Children with significant hypersensitivity or deemed at higher caries risk should be prescribed an optimal-strength fluoride toothpaste under appropriate professional and parental supervision. Anecdotally, frequent use of stannous fluoride has appeared to improve sensitivity in hypomineralized teeth; however, evidence is lacking. For very young children where controlling fluoride ingestion may be difficult, a calcium phosphate-based product would be recommended initially in conjunction with professional application of a fluoride varnish or a stannous fluoride gel. It seems likely that the greatest gains of continuing mineralization will be made as the teeth emerge. Like demineralization lesions, hypomineralized enamel defects have been shown to develop a thin but relatively well-mineralized surface layer which helps prevent further loss of minerals but can inhibit subsequent, deeper tissue improvement in mineral content (see Fig. 9.4) [6].
Fig. 9.4
Polarized light image of an MIH lesion following exposure to a CPP-ACFP solution in vitro (in water, ×5 mag.). Brown/orange area is the unchanged lesion (>5 % porosity), gray area (5 % porosity) shows the part of the lesion exposed to the solution, while the red surface coating protects the unexposed (control) part of the lesion
Surface Sealing
Sealants
In more severe hypomineralization cases, preventive measures alone are often insufficient and some form of surface protection is indicated [23]. At its simplest this will be standard sealing and this is recommended prior to full emergence of the tooth [24]. A glass ionomer cement (GIC) material is therefore the best initial choice as it can tolerate the presence of some moisture and can provide a source of ions which appear to be advantageous to the underlying tooth in several ways.
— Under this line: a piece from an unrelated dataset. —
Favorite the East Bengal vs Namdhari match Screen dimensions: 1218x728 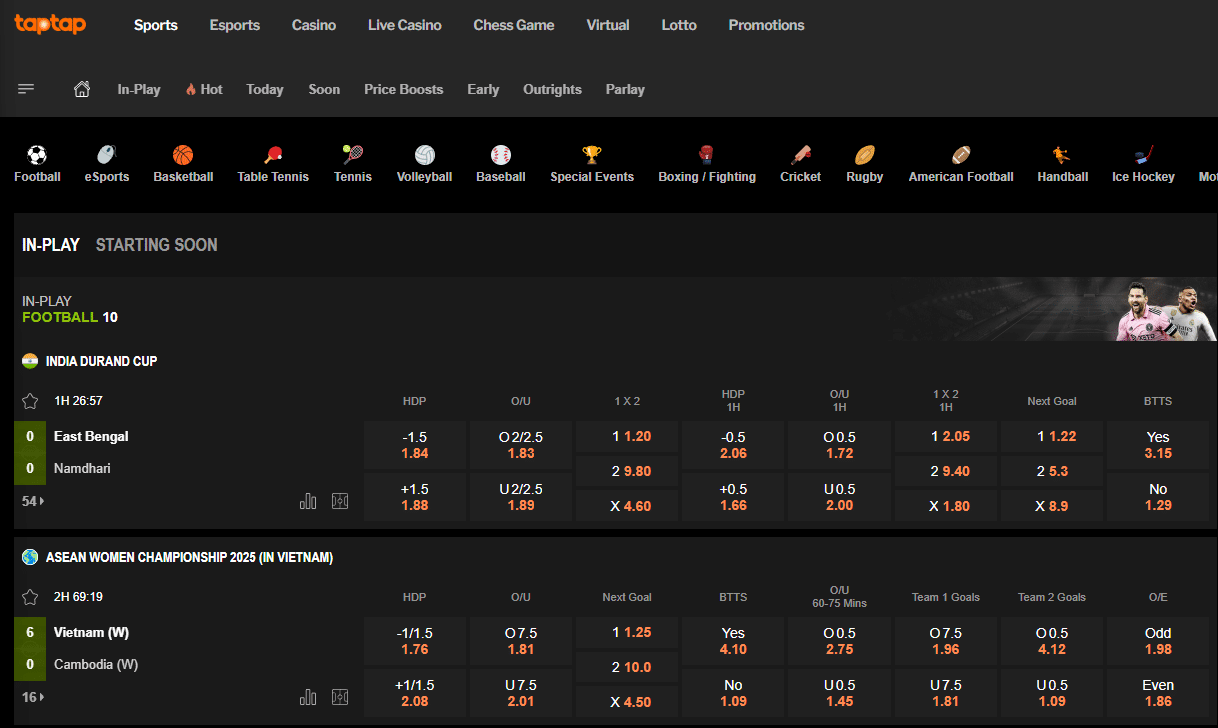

An incidental finding of an MIH characterization study suggested that deeper mineralization improvements occur under a GIC sealant compared with enamel surfaces exposed to the oral environment [25]. It has been reported that GIC materials also provide a “halo protection” effect, whereby healthy enamel immediately adjacent to a GIC material is less susceptible to demineralization, which may be further enhanced by the addition of CPP-ACP to the GIC [26]. Where PEB has already occurred, protective sealing may be extended over all the affected areas to decrease caries risk until such time that more definitive treatment can be undertaken. Where sealing cannot be achieved, full coverage options should be considered (Chaps. 10 and 11). Once isolation can be established, there are more clinical options available (Chap. 11). However, resin-based sealants are not always recommended because of the difficulties in bonding to enamel that is hypomineralized and has a higher protein content (see Chap. 6). It is widely reported that enamel defects display atypical and often poor etch patterns (Chap. 6) with implications for bonding of resin materials including resin sealants [27–30]. Extended etching times for severely fluorotic enamel are recommended because of the increased resistance of fluorapatite to acidic dissolution [27]. There is some evidence to suggest that the higher organic content of defective enamel limits remineralization and reduces bond strengths. Techniques such as irrigation with NaOCl can remove protein and improve bonding and penetration of resin materials in MIH and AI [29, 31–33]. It appears important that to increase bond strengths, the NaOCl should be used after etching, not before [29, 34, 35].